A friend writes;
There’s this preacher in my town in Colorado here who was Mr. Always Spirited and Mr. Always Trying to Do Something Positive and he was the kind of guy who could always talk someone down from a ledge or who would always finish roofing the Habitat for Humanity House or whatever, and this weekend he blew his brains out.? If the smileys all snuff themselves, what does that mean for the grumps?
It’s sad, but anecdotally it does seem like many people who spend a lot of time and effort trying heroically to be helpful end up with a terminal case of the blues.
I don’t know this person, and thankfully no one I have known well has suffered this malady, but it seems to me like at least some of these very helpful people are in part indulging in self-therapy, running apparently cheerily ahead of the reaper, until something trips them up.
This is by no means always fatal, but the consequences would seem to be serious enough to indulge in a bit of prophylactic melancholy, so that when one of the inevitable slings and arrows of outrageous fortune hits, it isn’t a mortal wound. In some ways, failure can act as a kind of inoculation, the old cliche being ‘what doesn’t kill you makes you stronger’.
Though I can’t recommend ‘vaccinating’ oneself by deliberately bringing misfortune down taking considered risks early in life almost guarantees a few serviceable failures. It isn’t the failures that work the magic, but what coping with failure teaches you. In incremental, but important ways, the skills you learn have survival value.
My own survival lessons include; flunking out of pre-med, losing at love, making a career move and finding myself alone and nearly broke in a strange city, asshole managers, brushes with the law, unbelievable working conditions, a couple of major disasters, marathon commutes, and myriad other indignities great and small, punctuated by bad relationships, boredom, and loneliness.

**Supplied records:**
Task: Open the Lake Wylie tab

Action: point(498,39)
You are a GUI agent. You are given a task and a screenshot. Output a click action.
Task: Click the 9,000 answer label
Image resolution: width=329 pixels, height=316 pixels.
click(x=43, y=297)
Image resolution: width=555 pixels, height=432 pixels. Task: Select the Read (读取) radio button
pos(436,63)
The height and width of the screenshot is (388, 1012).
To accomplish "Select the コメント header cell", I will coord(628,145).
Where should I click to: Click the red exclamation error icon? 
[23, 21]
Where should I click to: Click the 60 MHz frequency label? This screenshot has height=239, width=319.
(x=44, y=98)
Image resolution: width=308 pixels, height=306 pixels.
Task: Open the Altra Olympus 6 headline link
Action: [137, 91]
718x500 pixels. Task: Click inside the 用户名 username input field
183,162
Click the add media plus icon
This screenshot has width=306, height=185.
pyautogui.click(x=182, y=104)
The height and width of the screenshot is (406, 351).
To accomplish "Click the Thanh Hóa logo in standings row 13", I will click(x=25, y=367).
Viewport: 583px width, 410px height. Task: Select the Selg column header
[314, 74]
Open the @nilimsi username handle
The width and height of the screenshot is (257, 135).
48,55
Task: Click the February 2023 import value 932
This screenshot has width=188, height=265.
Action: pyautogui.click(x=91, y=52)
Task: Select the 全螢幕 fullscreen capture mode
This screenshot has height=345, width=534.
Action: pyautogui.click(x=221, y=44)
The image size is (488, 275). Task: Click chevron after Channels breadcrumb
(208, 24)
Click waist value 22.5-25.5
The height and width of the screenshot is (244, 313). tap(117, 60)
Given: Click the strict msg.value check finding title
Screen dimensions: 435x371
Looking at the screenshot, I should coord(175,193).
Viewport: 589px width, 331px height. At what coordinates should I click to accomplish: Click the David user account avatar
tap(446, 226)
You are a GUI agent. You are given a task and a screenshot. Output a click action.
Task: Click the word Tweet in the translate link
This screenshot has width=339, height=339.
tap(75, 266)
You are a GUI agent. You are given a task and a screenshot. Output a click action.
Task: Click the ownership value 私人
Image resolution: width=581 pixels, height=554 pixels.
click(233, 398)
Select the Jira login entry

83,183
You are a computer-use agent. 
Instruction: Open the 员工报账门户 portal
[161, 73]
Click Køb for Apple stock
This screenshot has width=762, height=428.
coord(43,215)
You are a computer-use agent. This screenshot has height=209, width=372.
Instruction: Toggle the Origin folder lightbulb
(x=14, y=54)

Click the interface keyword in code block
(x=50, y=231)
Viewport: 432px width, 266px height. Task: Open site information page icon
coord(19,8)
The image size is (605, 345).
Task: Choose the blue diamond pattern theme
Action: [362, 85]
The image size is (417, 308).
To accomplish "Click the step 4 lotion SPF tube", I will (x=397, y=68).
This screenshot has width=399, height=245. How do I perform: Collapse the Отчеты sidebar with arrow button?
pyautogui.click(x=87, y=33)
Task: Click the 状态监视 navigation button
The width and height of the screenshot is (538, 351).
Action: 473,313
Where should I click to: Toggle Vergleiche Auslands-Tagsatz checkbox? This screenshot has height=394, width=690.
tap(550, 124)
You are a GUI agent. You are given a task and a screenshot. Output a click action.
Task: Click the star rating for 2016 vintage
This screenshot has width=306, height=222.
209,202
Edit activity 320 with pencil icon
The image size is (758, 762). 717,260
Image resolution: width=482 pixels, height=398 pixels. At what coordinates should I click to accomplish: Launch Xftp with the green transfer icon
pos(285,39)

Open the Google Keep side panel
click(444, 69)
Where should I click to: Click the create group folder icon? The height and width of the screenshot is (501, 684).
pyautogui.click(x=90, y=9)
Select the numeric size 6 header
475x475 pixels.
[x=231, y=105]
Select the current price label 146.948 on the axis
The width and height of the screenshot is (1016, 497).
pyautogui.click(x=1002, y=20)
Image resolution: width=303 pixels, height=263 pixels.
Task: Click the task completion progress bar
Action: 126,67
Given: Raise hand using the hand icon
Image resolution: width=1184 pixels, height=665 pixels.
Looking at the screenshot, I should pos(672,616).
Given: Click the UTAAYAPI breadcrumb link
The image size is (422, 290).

**Task:**
Copy the essay on failure starting with "A friend writes;" and going on through "of the blues.", substituting "minister" for "preacher".

**Task answer:**
A friend writes;
There’s this minister in my town in Colorado here who was Mr. Always Spirited and Mr. Always Trying to Do Something Positive and he was the kind of guy who could always talk someone down from a ledge or who would always finish roofing the Habitat for Humanity House or whatever, and this weekend he blew his brains out.? If the smileys all snuff themselves, what does that mean for the grumps?
It’s sad, but anecdotally it does seem like many people who spend a lot of time and effort trying heroically to be helpful end up with a terminal case of the blues.